[TowerTalk] Lightweight Antenna Wire For Portable Work?
jimlux
jimlux at earthlink.net
Fri Nov 2 14:50:52 EDT 2018
On 11/2/18 9:35 AM, Richard (Rick) Karlquist wrote:
>
>
> On 11/2/2018 8:29 AM, jimlux wrote:
>
>> Tungsten is 3 times the resistivity of copper, and results in about a 5%
>
> Whenever skin effect is involved, the RF resisitivity
> is proportional to the SQUARE ROOT of the DC resistivity.
> Therefore, the RF resistance of tungsten is only SQRT(3) or 1.8
> times as much as copper.
yes.. that's true.. the skin depth gets deeper with higher resistivity,
(as sqrt(rho)) so you wind up with a rho/sqrt(rho)
This only applies if skin depth is << wire diameter (say, wire diameter
is >8-10x skin depth.
For 10 MHz, skin depth is about a mil, so unless you're using AWG30 or
smaller, probably not an issue.
>
> Another example, aluminum has 58% more DC resistance than copper
> but only 26% more RF resistance. These numbers happen to neatly
> translate into 4 wire gauges and 2 wire gauges respectively.

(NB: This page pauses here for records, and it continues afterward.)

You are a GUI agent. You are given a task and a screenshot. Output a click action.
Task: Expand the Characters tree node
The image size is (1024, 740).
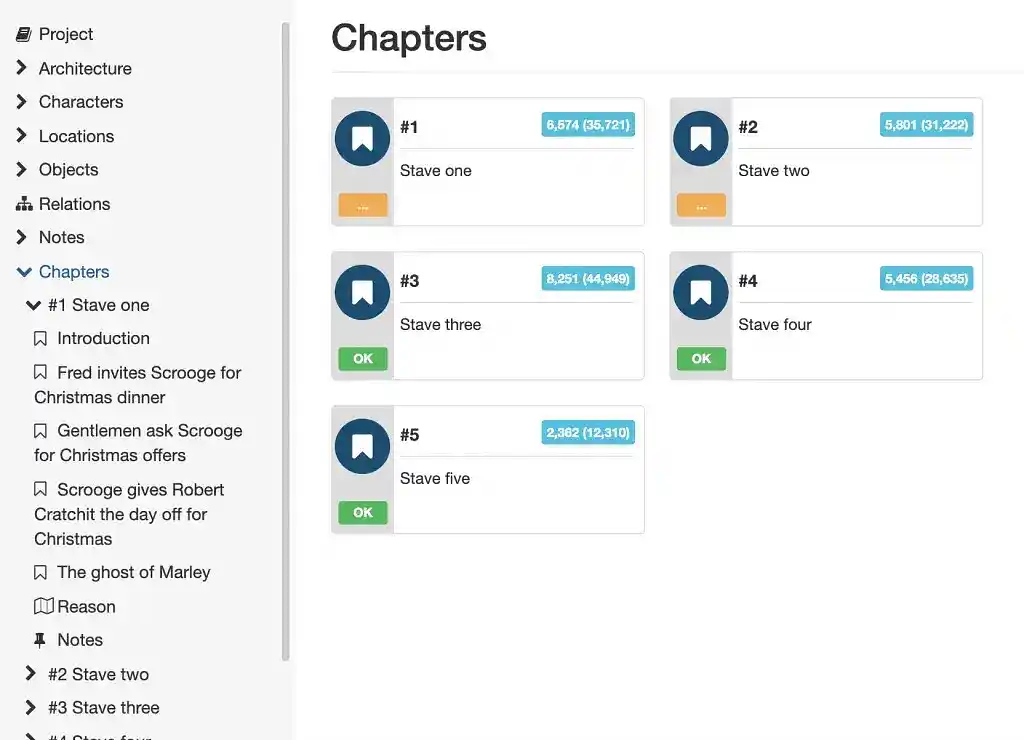point(22,102)
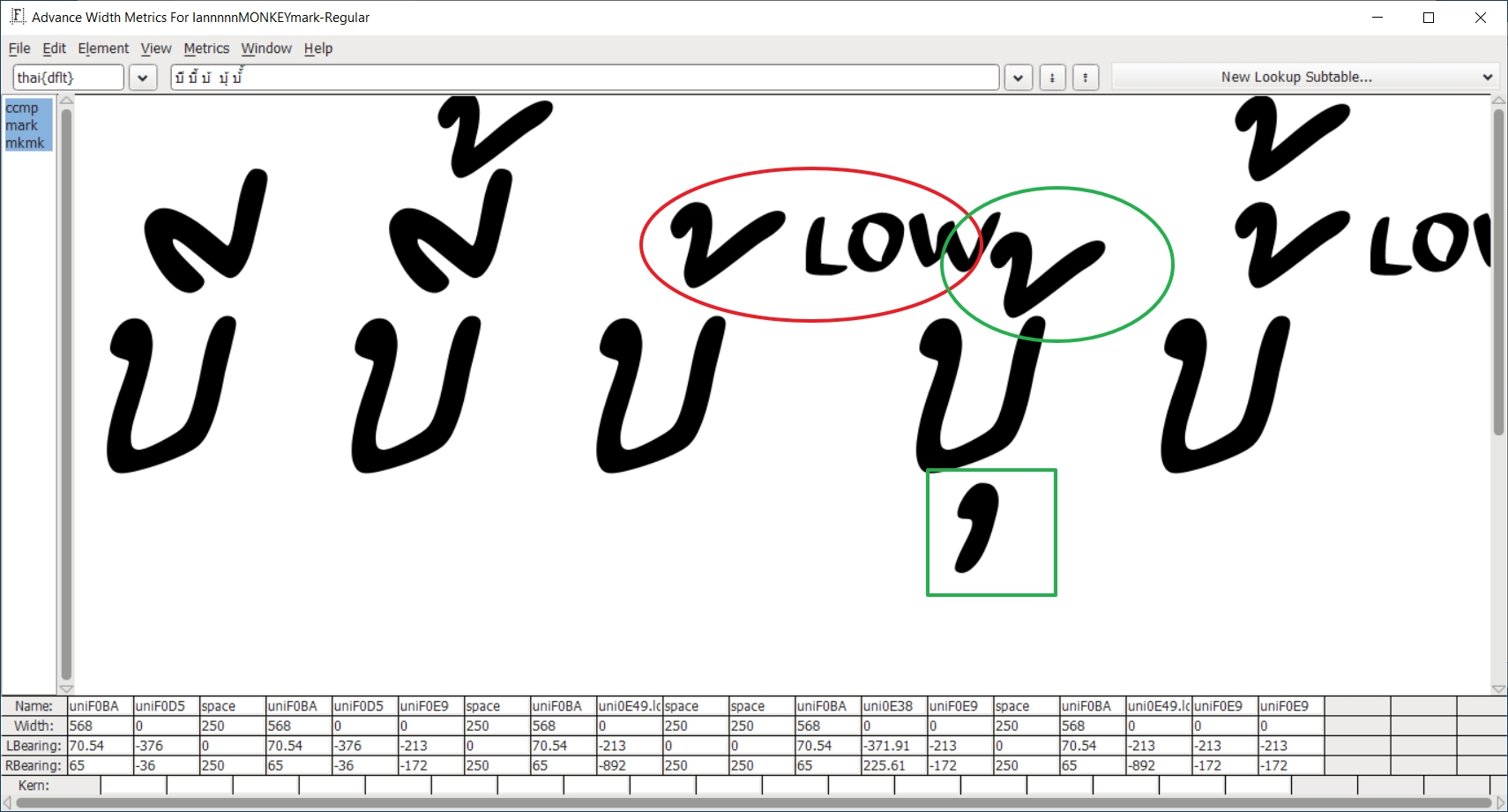Open the Element menu
Screen dimensions: 1508x812
[x=103, y=48]
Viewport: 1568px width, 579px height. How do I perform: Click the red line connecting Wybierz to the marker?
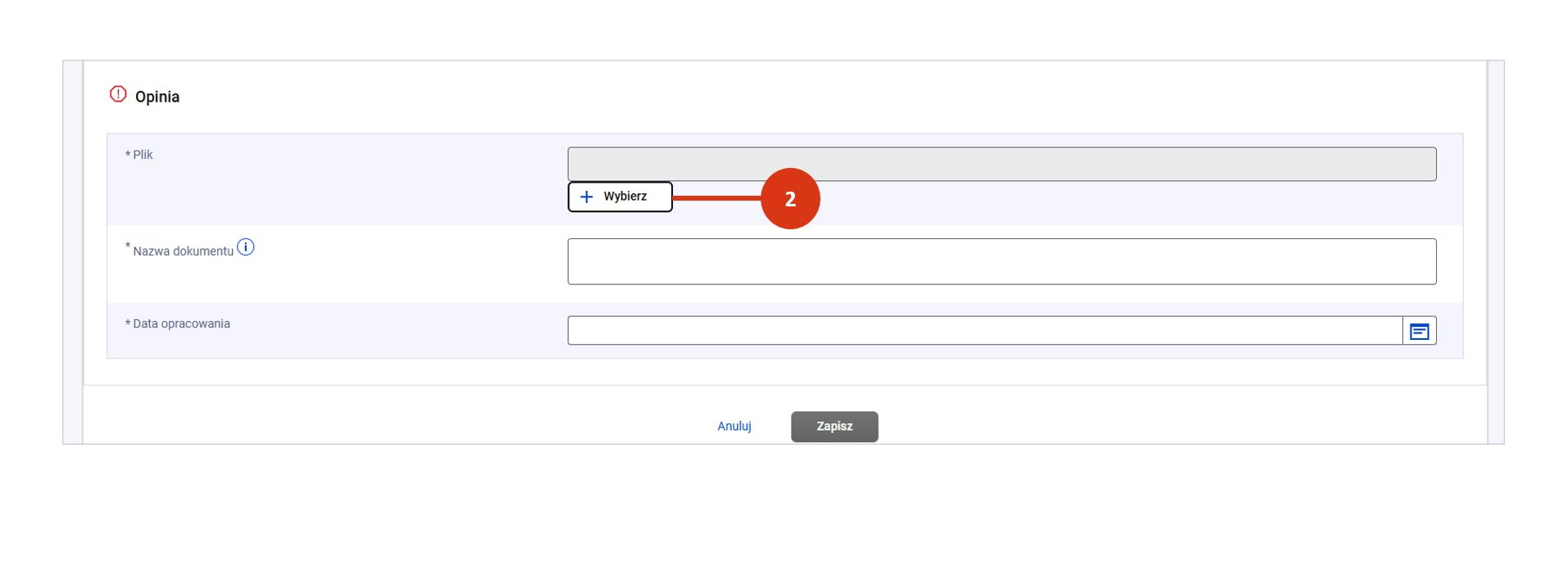[716, 198]

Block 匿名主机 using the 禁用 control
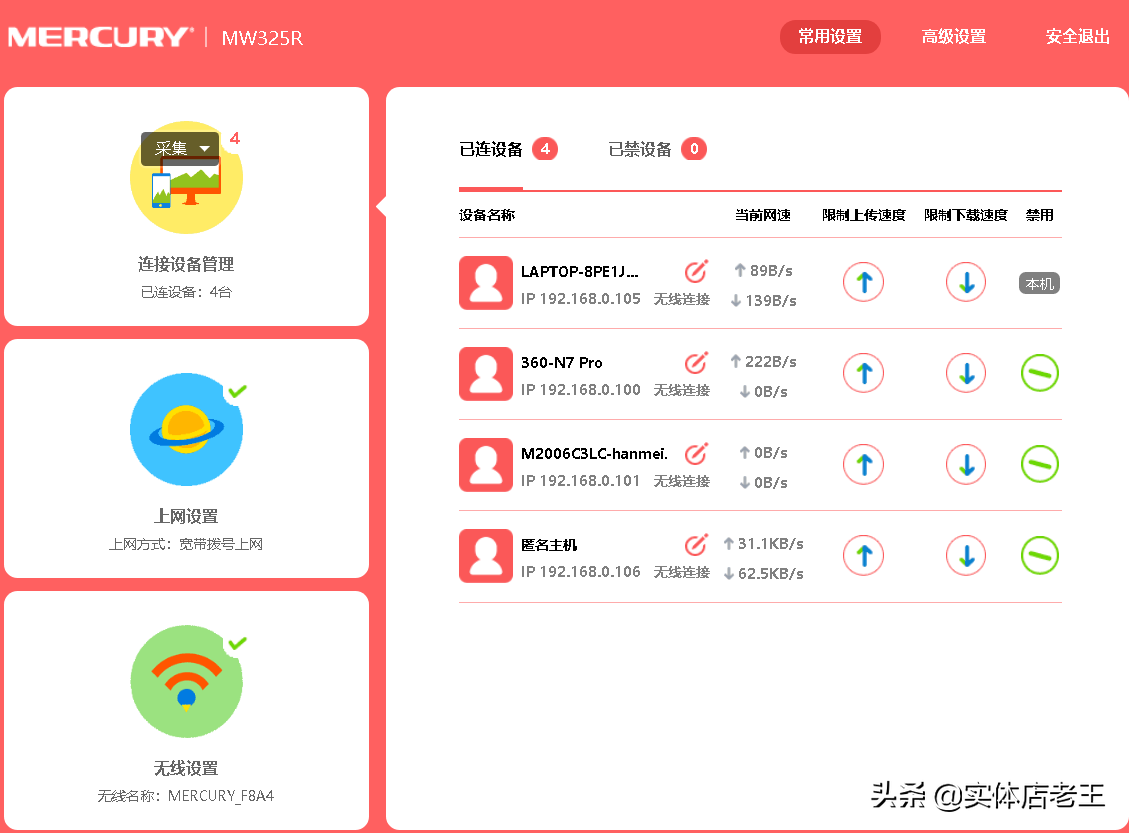coord(1039,555)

> For example, 4 gauge aluminum wire has the same resistance at RF
> as 6 gauge copper wire.
And, it's handy to remember that 10 gauges is 1/10th the area, 20 gauges
is 1/10th the diameter. and AWG10 is 0.1" in diameter.
For DC resistance
3 gauges is twice/half the resistance (just like dB!)
>
> This calculation doesn't apply to magnetic alloys like nickel, iron, or
> stainless, because the permeability affects only the RF resistance,
> so there is no simple relationship.
Well, the skin depth goes as sqrt(rho)/sqrt(mu) If you have a good
number for mu (see below) you can calculate it. Non-magnetic stainless
steel is, unfortunately, not mu=1, it's just "mu is small compared to iron"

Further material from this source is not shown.